So you are interested in the possibility of launching a career in the culinary arts? You more than likely have questions and want to make certain that a career as a chef is the right path for you. You may think that in order to become a chef, all you need is an education from a top culinary arts school. What you really need is much more than a piece of paper. This article will provide you with information on how to get ready to become a chef.

So what traits, requirements or characteristics should a successful chef possess?


ENDURANCE
Endurance is having the strength and power to stick it out when the going gets rough and never give up. Do you think you have what it takes?

A career as a chef is not like many jobs you are used to. It's nothing like an office job where you sit at a desk all day and stare at a computer screen playing solitaire when it gets slow, calling up your buddies or surfing the Internet. Sure there are points in any job where things can get busy and stressful, but nothing can really compare to the stress of a busy restaurant environment.

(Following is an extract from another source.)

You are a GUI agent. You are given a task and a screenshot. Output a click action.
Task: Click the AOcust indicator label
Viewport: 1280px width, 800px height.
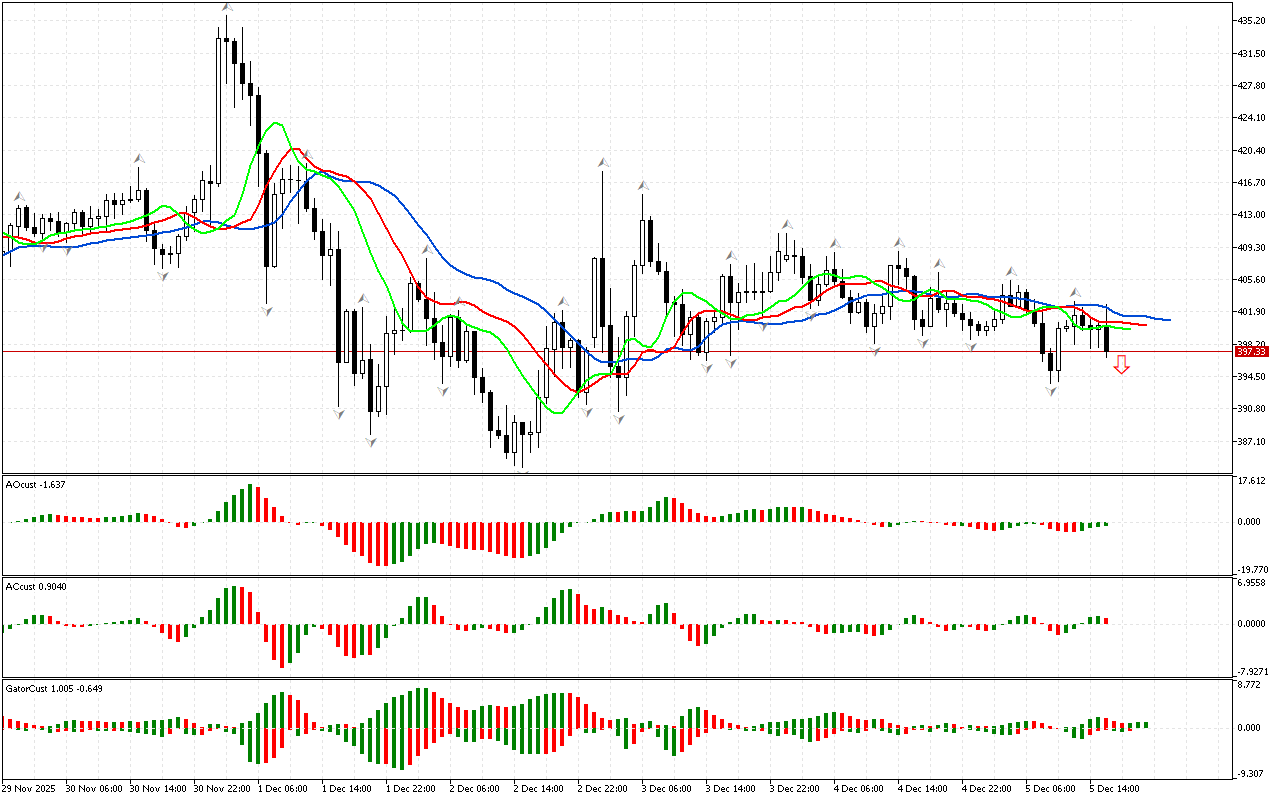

You will have to learn to do things on the job that others are not willing to do, and with a smile on you face. You will have to work weekends and holidays. You will get filthy and sweaty. Your back and feet will hurt. You will get cut, burned and bruised. You will want to sit down and take a break, but you can't because you have 20 more orders to complete before the lunch rush is over.

A busy day at the restaurant can take its toll on your mind and body, so it is very important that you are prepared. Just like a marathon runner spends hours running and preparing him or herself mentally and physically for the big race, so should a chef prepare him or herself for the physical and mental demands of the job. So if you are not already practicing a healthy lifestyle including a healthy diet, exercise and adequate sleep, then you should begin today. It will make life as a chef easier.

SPEED & ACCURACY
The bottom line in any successful restaurant is pleasing the customer. And what exactly pleases a customer more than a delicious meal? It's getting their food in a timely manner. People are impatient and hate waiting too long for their dinner to come out, so a chef needs to work fast. Not only do you have to work fast, but you have to work smart as well. Everything needs to be done right or you will inevitably receive complaints from the customers. While we can't please everyone, too many complaints will ultimately hurt your career.

So how does a chef make certain that everything runs smoothly and is done quickly during a busy rush? One answer is intelligent preparation. Otherwise known as "Mise en place" in Culinary Terminology.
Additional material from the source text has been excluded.